EXTRACT PROVIDED:
** start **

PDA

View Full Version : 1) Alpha Blending 2) Calculating pixel address offset 16bit



Gadget
25-01-2003, 11:24 AM
How can I 'blend' surfaces together?

I have a simple interface image that I wan't to appear semi translucent... Any ideas how I do this?


Also, I have a routine I have written for a weather system, I can draw rain / snow particles on one of my surfaces and blit it over the main display. The problem is I don't quite understand how to work out the byte offset for pixels using 16bit in DirectX?

Alimonster
25-01-2003, 12:52 PM
This post assumes that you're referring to DirectDraw and not Direct3d.

You have to blend surfaces by hand in DirectDraw, which means locking and going over the pixels. You'd read the pixels, break them up into r,g, and b components, do some calculations on them, then recombine the results. This ain't the fastest thing out there. You will get more speed with MMX, so try having a look at this article at Gamedev (note: it's in C++ - if that's a problem, let me know): MMX Enhanced Blending (http://www.gamedev.net/reference/articles/article817.asp). There may be other blending articles at gamdev; I forget.

** end **

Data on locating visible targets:
** start **

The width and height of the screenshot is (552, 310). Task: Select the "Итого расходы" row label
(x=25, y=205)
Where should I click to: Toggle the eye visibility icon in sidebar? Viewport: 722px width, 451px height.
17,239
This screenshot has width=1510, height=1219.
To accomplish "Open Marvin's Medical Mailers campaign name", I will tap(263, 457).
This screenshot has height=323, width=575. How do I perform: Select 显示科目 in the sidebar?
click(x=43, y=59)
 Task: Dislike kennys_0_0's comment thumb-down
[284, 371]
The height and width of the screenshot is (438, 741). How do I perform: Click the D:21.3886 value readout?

** end **

WHAT YOU NEED TO DO:
1: Answer these questions from the DirectDraw forum thread:
(a) On what date and at what time did Gadget post?
(b) What two kinds of particles does Gadget's weather routine draw?
(c) In what programming language is the Gamedev blending article written?
2: Write out the section of the DirectDraw forum thread that opens with the words "I have a simple" and closes with "16bit in DirectX?".
3: Extend the DirectDraw forum thread past the point where it stops.
These rows have no connection to the DirectDraw forum thread.

ANSWERS:
1:
(a) 25-01-2003, 11:24 AM
(b) Rain and snow
(c) C++

2:
I have a simple interface image that I wan't to appear semi translucent... Any ideas how I do this?


Also, I have a routine I have written for a weather system, I can draw rain / snow particles on one of my surfaces and blit it over the main display. The problem is I don't quite understand how to work out the byte offset for pixels using 16bit in DirectX?

3:
As for calculating the offsets... have a look at the pixel manipulation part of my yet-to-be-finished DDraw tutorial: http://www.alistairkeys.co.uk/ddraw2.shtml (Btw: the layout may screw up in IE 5 due to its broken box model implementation -- if so, upgrade to a less broken browser such as IE 6 or Mozilla).

Gadget
25-01-2003, 07:55 PM
This post assumes that you're referring to DirectDraw and not Direct3d.

You have to blend surfaces by hand in DirectDraw, which means locking and going over the pixels. You'd read the pixels, break them up into r,g, and b components, do some calculations on them, then recombine the results. This ain't the fastest thing out there. You will get more speed with MMX, so try having a look at this article at Gamedev (note: it's in C++ - if that's a problem, let me know): MMX Enhanced Blending (http://www.gamedev.net/reference/articles/article817.asp). There may be other blending articles at gamdev; I forget.

As for calculating the offsets... have a look at the pixel manipulation part of my yet-to-be-finished DDraw tutorial: http://www.alistairkeys.co.uk/ddraw2.shtml (Btw: the layout may screw up in IE 5 due to its broken box model implementation -- if so, upgrade to a less broken browser such as IE 6 or Mozilla).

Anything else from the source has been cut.